Cambio
de hábitos

Febrero 26, 2021 - 11:55 p. m. 2021-02-26 Por: Editorial .

Las grandes soluciones para los problemas medioambientales que vive el mundo comienzan con pequeños actos, individuales o colectivos, y con propuestas novedosas que puedan ser aplicadas de forma sencilla.
Garantizar la alimentación para la población global actual y futura, sin que ello signifique un mayor daño al Planeta, es una tarea inmediata, que se inicia con el cambio de hábitos en los hogares mientras se logra una transformación agrícola.

La expansión de las áreas para cultivos o para ganadería, el uso de químicos en el campo y el desperdicio de comida son dos de los aspectos que tienen mayor impacto en el medio ambiente. La demanda de 7.500 millones de habitantes de la Tierra ha llevado a que las fronteras agrícolas se extiendan, se adentren en las reservas de la naturaleza, impacten los ecosistemas y desplacen a miles de especies que tienden a desaparecer si no pueden adaptarse a los nuevos hábitats que encuentran.

La mayor preocupación es que al ritmo en el que crece la población mundial y con un cálculo de 10.500 millones de personas viviendo en el planeta a mediados del presente siglo, será necesario producir más para alimentar tantas bocas. Eso significa que se requerirán miles y miles de hectáreas adicionales para los cultivos o de pastizales para el ganado, habrá menos bosques y nacimientos de agua, la fauna se reducirá y la flora entrará en decadencia. Un estudio dirigido por las universidades de Leeds y Oxford calcula que 20.000 especies de mamíferos, aves y anfibios se afectarán y que se perderán entre un cuarto y la mitad de sus hábitats.

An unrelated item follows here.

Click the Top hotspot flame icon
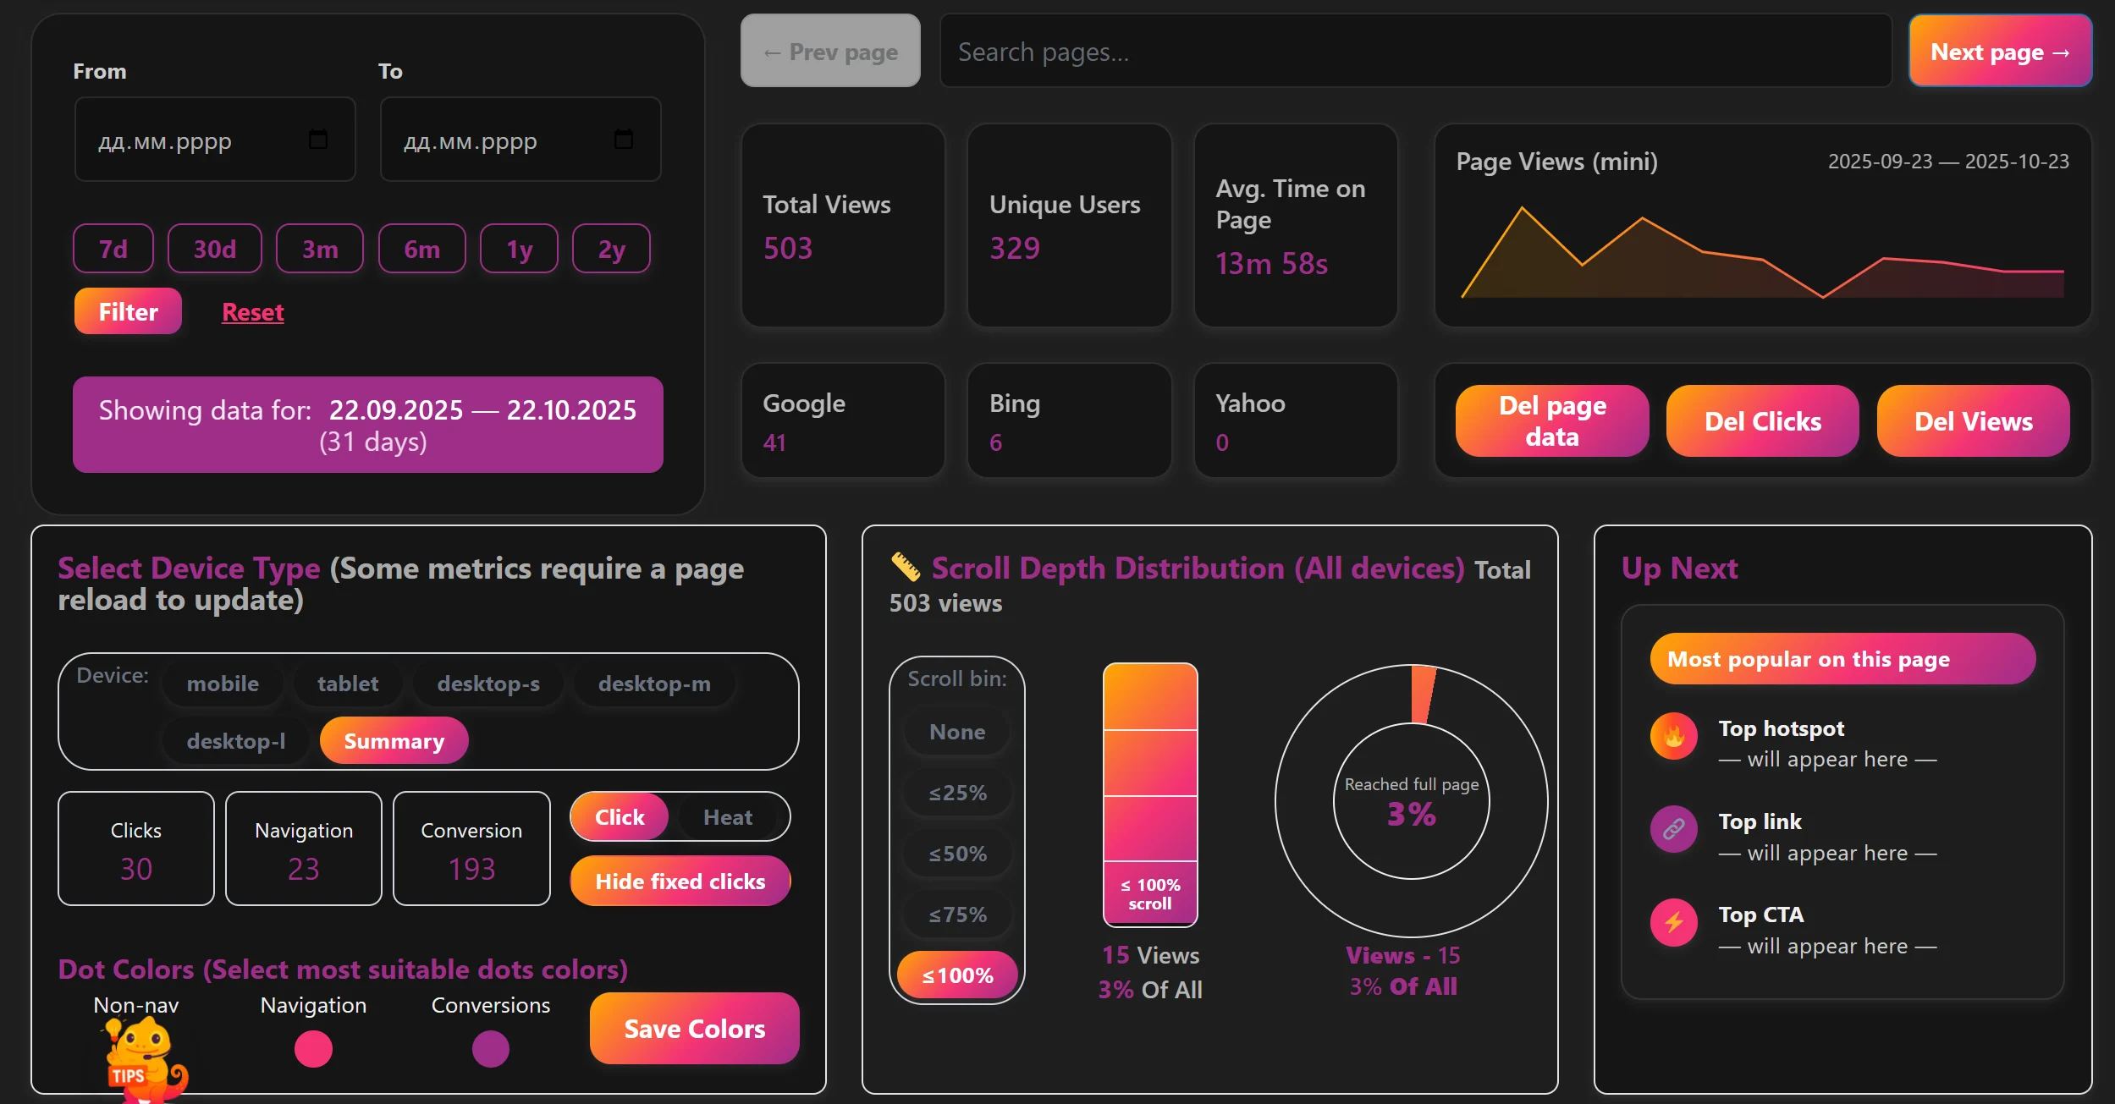Image resolution: width=2115 pixels, height=1104 pixels. [x=1673, y=735]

Frente a ese panorama, es necesario determinar lo antes posible las acciones que impidan tal situación. Para un país como Colombia que tiene la doble condición de ser esencialmente agrícola y contar con una de las mayores riquezas naturales del planeta, es de vital importancia que así sea. Para ello hay que revisar todo el proceso de producción alimentaria, desde la manera en que se usan los suelos, se cultiva, se empaca, se distribuye o se desechan los alimentos.

Hay que volver al campo más productivo, incentivar la agricultura verde en la que se reduzca hasta en un 50% el uso de plaguicidas, fertilizantes o químicos para que la tierra no se deteriore, y se cambien por métodos amigables con el medio ambiente. El programa ‘De la granja a la mesa’ que impulsa la Unión Europea, calcula que al 2030 al menos el 25% de los cultivos del país deberían ser ecológicos. A ello se le deben sumar el mejoramiento de las cadenas de transporte, almacenamiento y comercialización, que es donde mayor desperdicio de comida se produce.

Igual de importante son las buenas prácticas en la preparación, conservación y consumo de alimentos en los hogares así como promover las huertas caseras e incentivar el reciclaje. En el mundo se pierden 1300 millones de toneladas de comida al año -de ellas 330.000 toneladas en Cali-, un tercio de la producción global suficientes para alimentar a los 690 millones de personas que hoy pasan hambre en el Planeta.

Son las acciones y los cambios de hábitos que hoy necesita el planeta para que pueda seguir siendo la casa viva de las especies que lo habitan, incluida la raza humana, convertida en su principal depredadora.